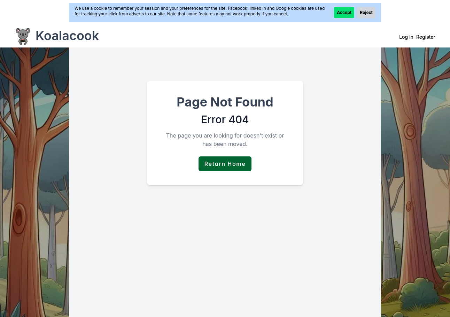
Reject (366, 12)
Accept (344, 12)
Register (425, 37)
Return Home (225, 163)
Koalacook (67, 35)
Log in (406, 37)
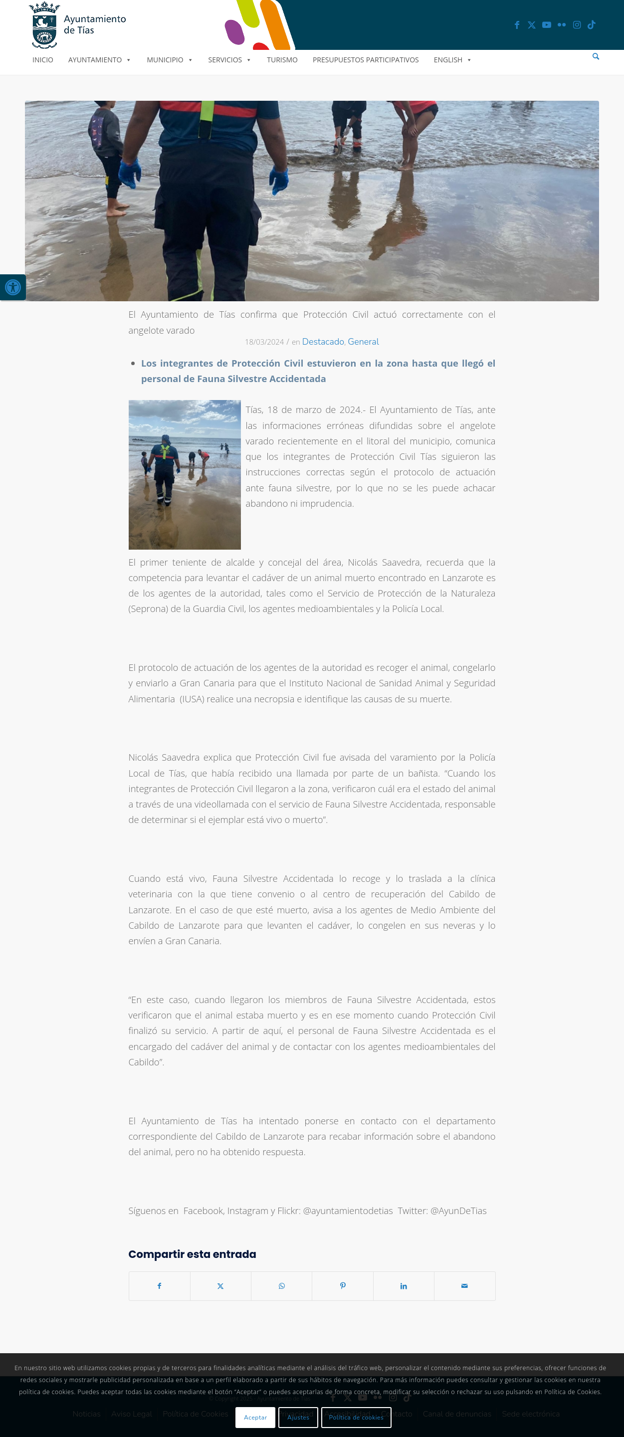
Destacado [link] (323, 342)
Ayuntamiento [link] (100, 59)
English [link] (453, 59)
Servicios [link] (230, 59)
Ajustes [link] (298, 1418)
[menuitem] (596, 56)
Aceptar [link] (255, 1418)
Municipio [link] (170, 59)
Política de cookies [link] (356, 1418)
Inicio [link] (42, 59)
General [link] (363, 342)
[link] (13, 287)
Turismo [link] (282, 59)
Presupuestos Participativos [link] (366, 59)
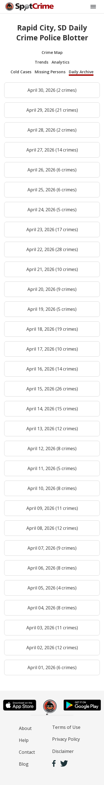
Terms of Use (66, 727)
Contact (27, 752)
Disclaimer (63, 751)
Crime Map (52, 52)
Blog (24, 764)
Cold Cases (21, 71)
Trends (41, 62)
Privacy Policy (66, 739)
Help (24, 740)
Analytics (60, 62)
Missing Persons (50, 71)
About (25, 728)
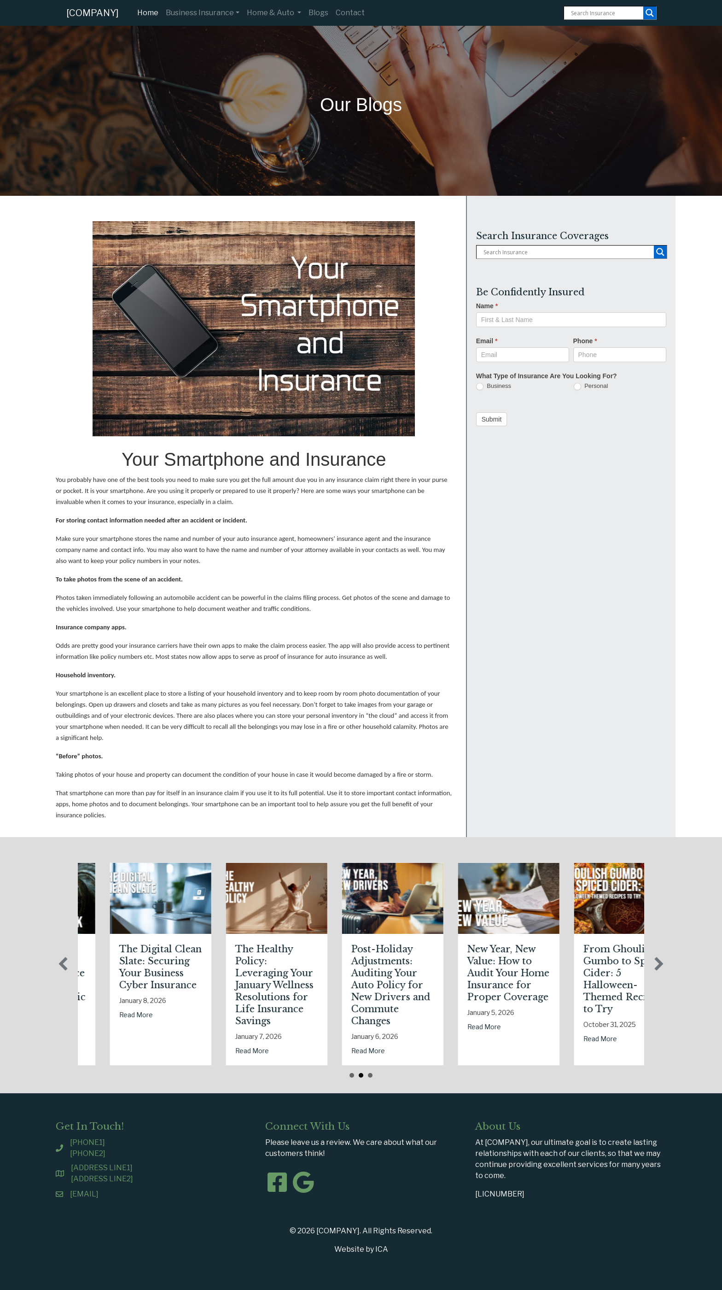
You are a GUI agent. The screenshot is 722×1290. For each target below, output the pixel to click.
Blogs (318, 12)
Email (487, 341)
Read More (87, 1039)
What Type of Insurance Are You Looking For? (546, 376)
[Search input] (606, 12)
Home (149, 12)
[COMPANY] (92, 12)
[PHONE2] (87, 1153)
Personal (591, 386)
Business (493, 386)
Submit (492, 419)
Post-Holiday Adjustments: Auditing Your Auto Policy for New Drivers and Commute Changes (457, 985)
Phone (585, 341)
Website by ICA (361, 1249)
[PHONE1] (87, 1142)
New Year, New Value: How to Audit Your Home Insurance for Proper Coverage (575, 973)
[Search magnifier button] (649, 12)
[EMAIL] (84, 1194)
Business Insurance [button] (200, 12)
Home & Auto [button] (271, 12)
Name (487, 306)
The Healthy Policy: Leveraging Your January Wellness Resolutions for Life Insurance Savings (341, 985)
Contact (350, 12)
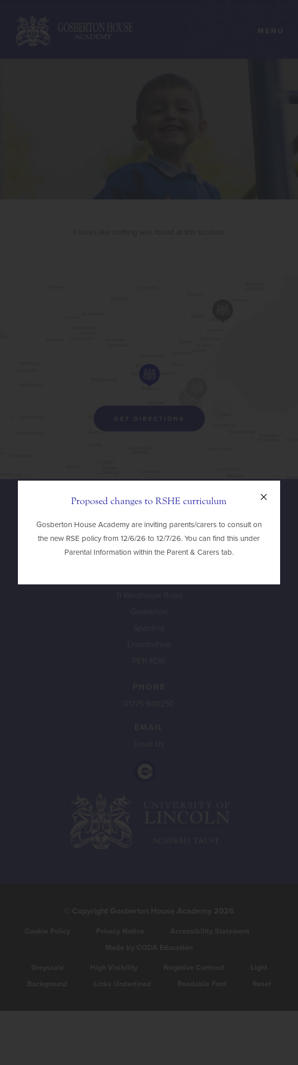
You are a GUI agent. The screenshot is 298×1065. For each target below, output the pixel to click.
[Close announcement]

-*-*-

Instruction – Shift every coordinate in the answers by adding 103 to each number, and write out again every line of the entries from the line with "You are a GUI agent. The screenshot is 722×1290." through the end of the entries, not only the answers. Leave the pictures out.

Finished task –
You are a GUI agent. The screenshot is 722×1290. For each target below, output the pixel to click.
Blogs (421, 115)
Email (590, 444)
Read More (190, 1142)
What Type of Insurance Are You Looking For? (649, 479)
[Search input] (709, 115)
Home (252, 115)
[COMPANY] (195, 115)
[PHONE2] (190, 1256)
Personal (694, 489)
Business (596, 489)
Submit (595, 522)
Post-Holiday Adjustments: Auditing Your Auto Policy for New Drivers and Commute Changes (560, 1088)
Phone (688, 444)
Website by ICA (464, 1352)
[PHONE1] (190, 1245)
New Year, New Value: How to Audit Your Home Insurance for Proper Coverage (678, 1076)
[Search magnifier button] (752, 115)
[EMAIL] (187, 1297)
Business Insurance [button] (303, 115)
Home & Auto [button] (374, 115)
Name (590, 409)
The Healthy Policy: Leveraging Your January Wellness Resolutions for Life Insurance Savings (444, 1088)
Contact (453, 115)
You are a GUI agent. The screenshot is 298×1065. For each target below, output the pixel to click.
[Close announcement]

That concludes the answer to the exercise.